-------- Provided data

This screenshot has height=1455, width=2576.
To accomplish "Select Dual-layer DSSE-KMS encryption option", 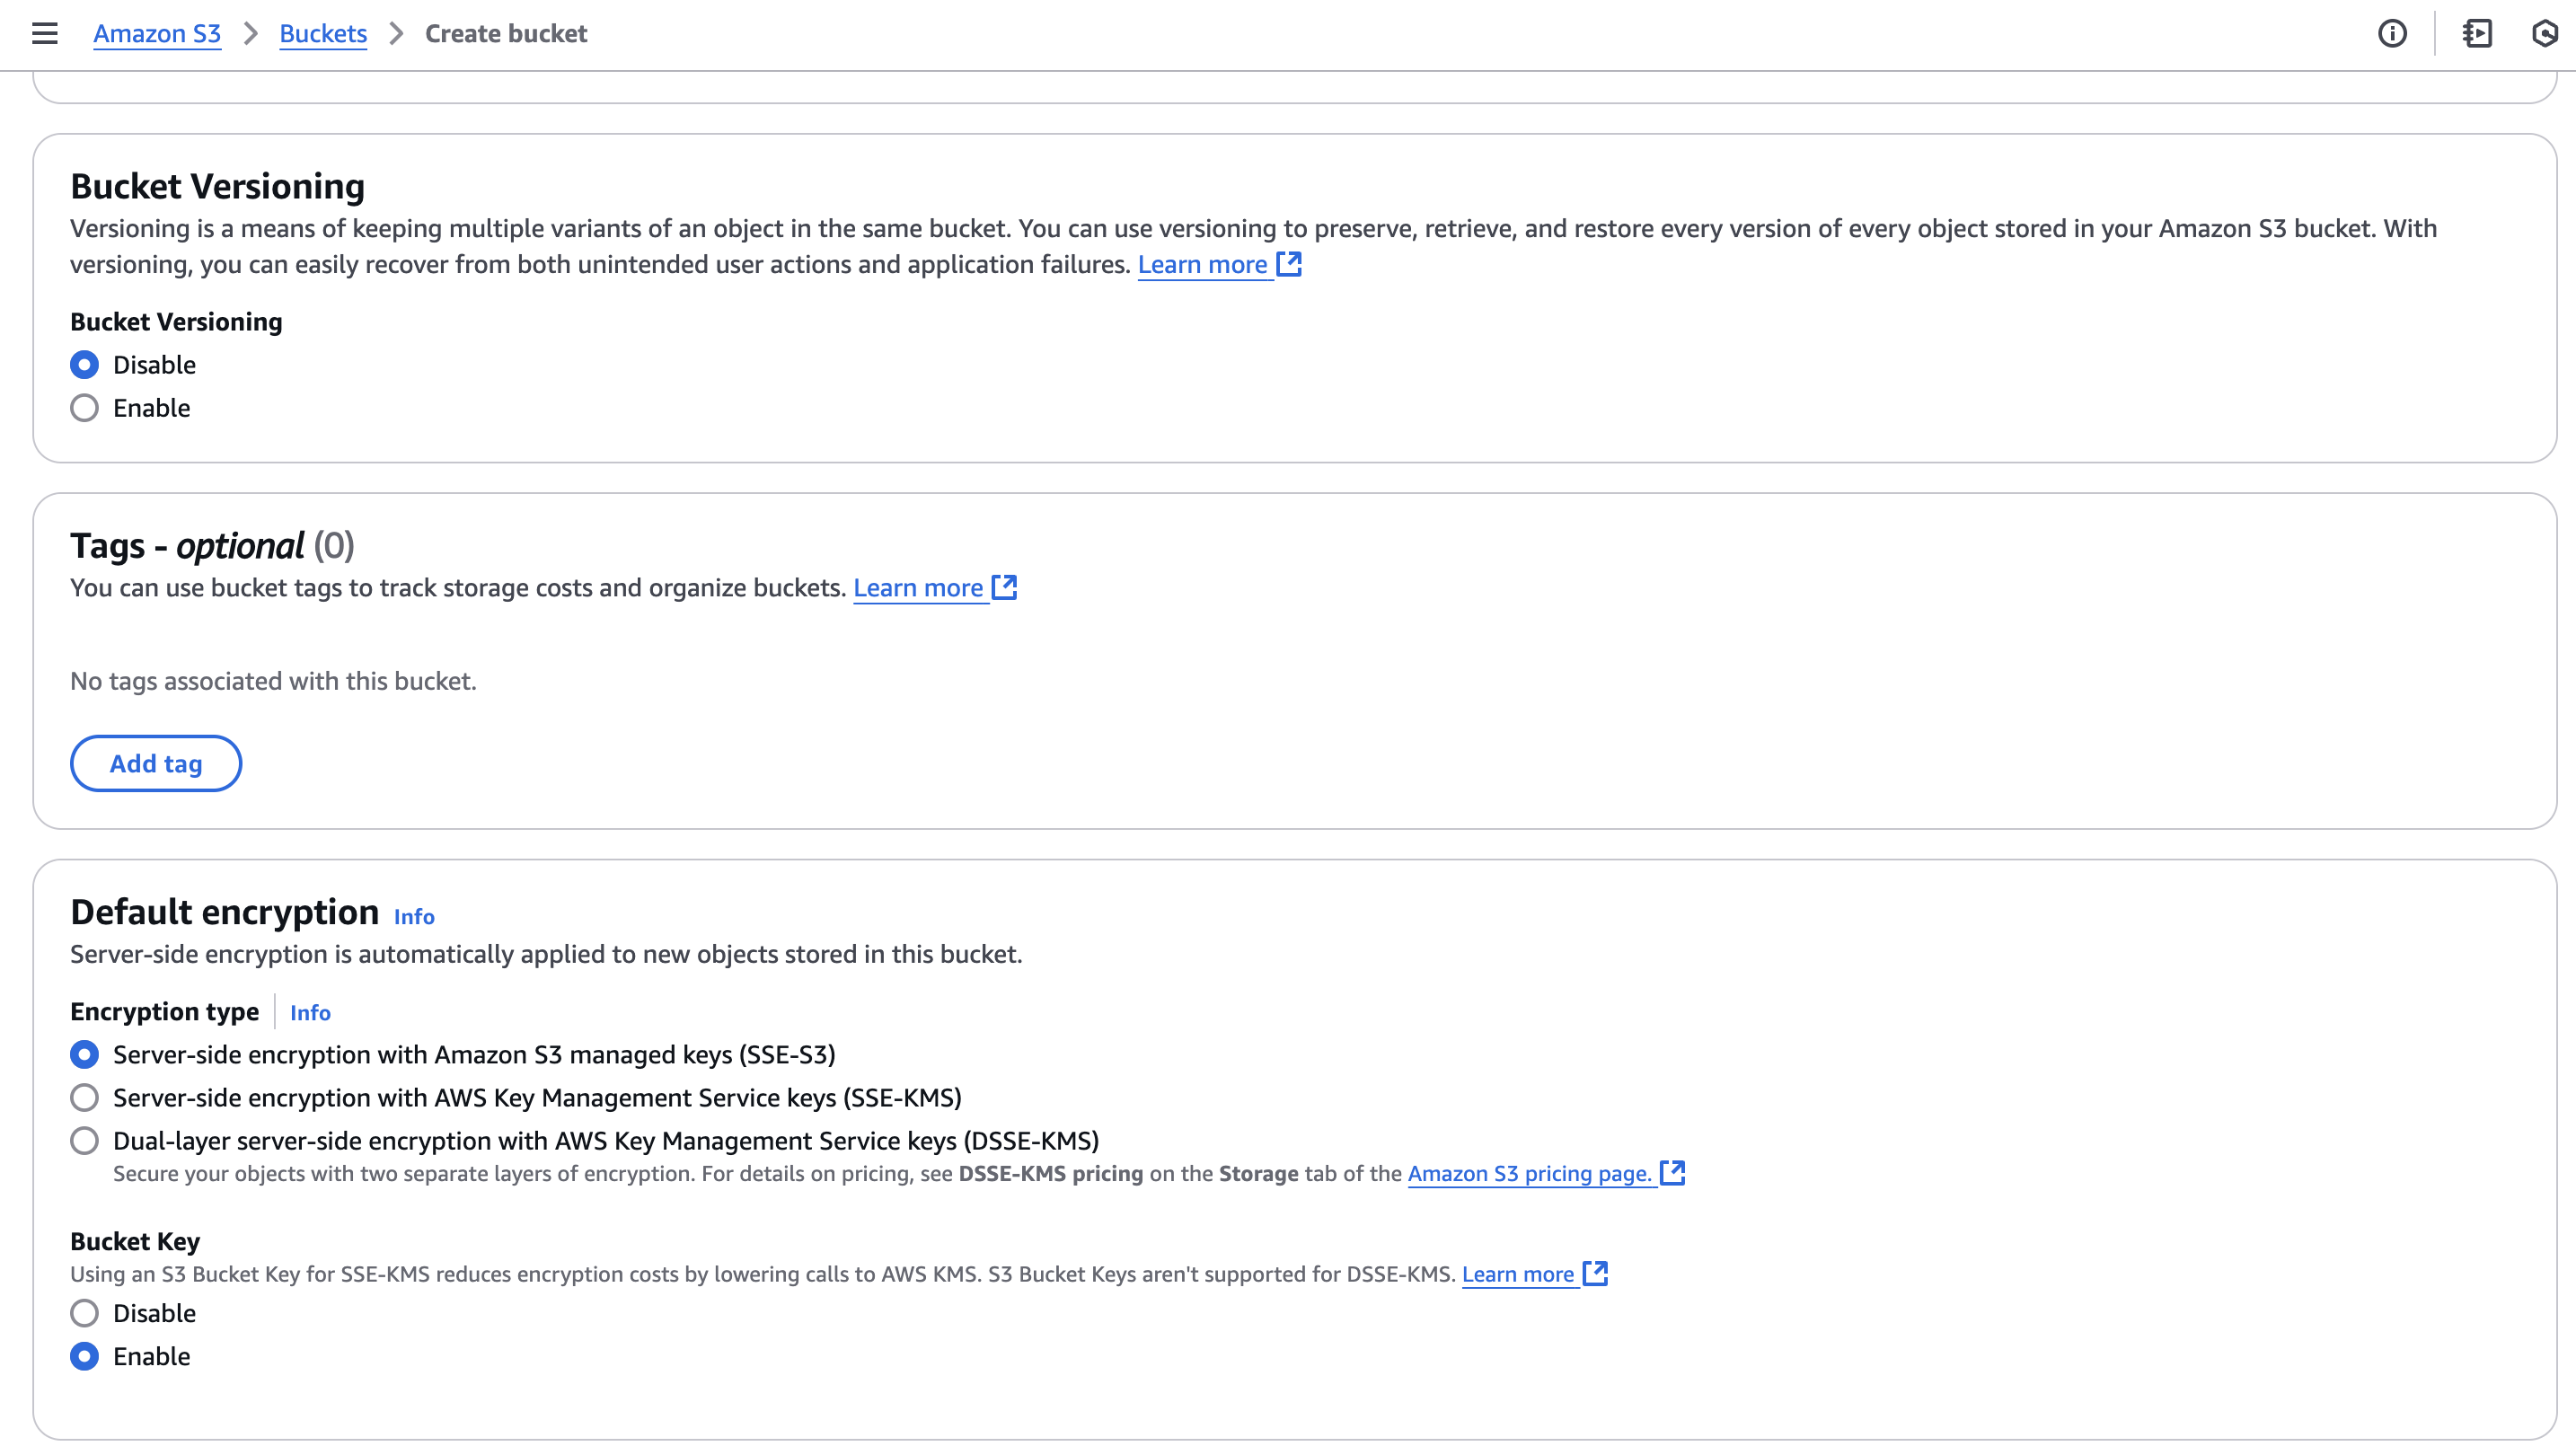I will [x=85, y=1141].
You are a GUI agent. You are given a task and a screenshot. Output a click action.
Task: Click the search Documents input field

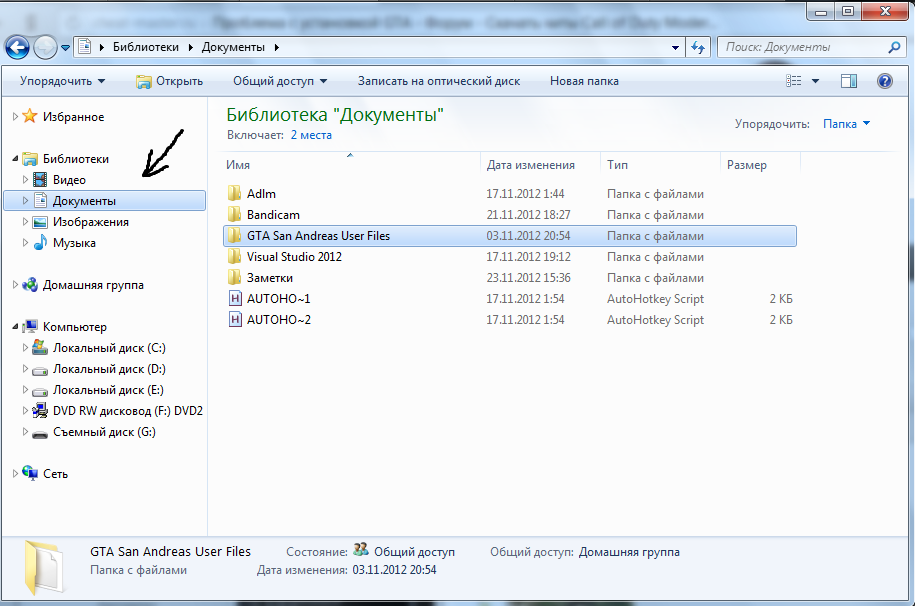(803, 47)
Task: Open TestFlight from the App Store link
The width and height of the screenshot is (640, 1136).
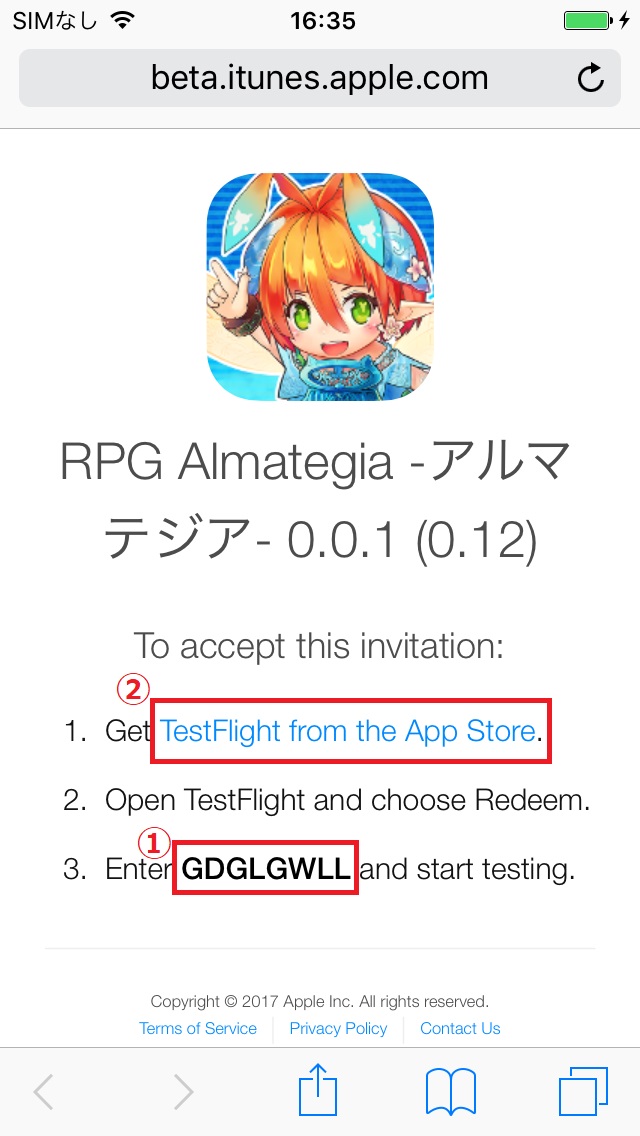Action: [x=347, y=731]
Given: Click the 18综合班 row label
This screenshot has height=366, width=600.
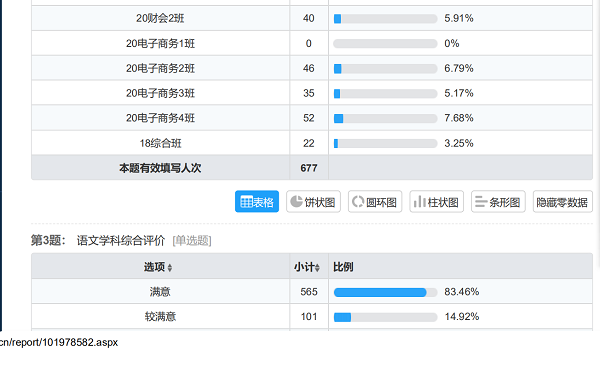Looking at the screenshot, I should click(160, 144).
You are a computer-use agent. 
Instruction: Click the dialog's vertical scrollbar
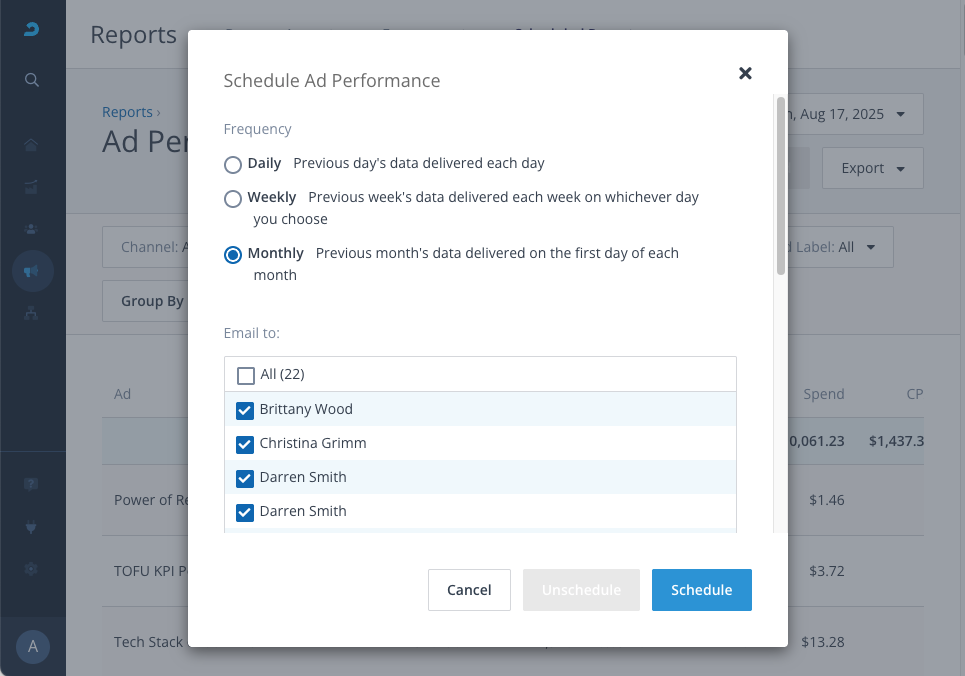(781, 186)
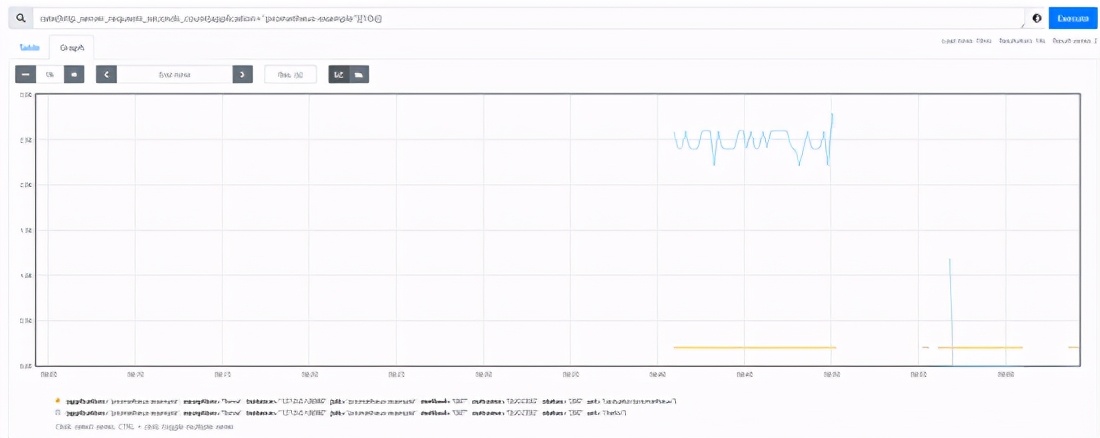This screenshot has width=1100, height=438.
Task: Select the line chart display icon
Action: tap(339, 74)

----------------

Problem description
Could you print everything in the data from the line containing "Task: Open TestFlight from the App Store link" down to the very end, including both that line and the last one, word for word and without the pictures?

Solution to this task
Task: Open TestFlight from the App Store link
The width and height of the screenshot is (640, 1136).
Action: [x=347, y=731]
Given: Click the 18综合班 row label
This screenshot has height=366, width=600.
Looking at the screenshot, I should click(160, 144).
You are a computer-use agent. 
Instruction: Click the dialog's vertical scrollbar
(781, 186)
This screenshot has width=1100, height=438.
Task: Select the line chart display icon
Action: tap(339, 74)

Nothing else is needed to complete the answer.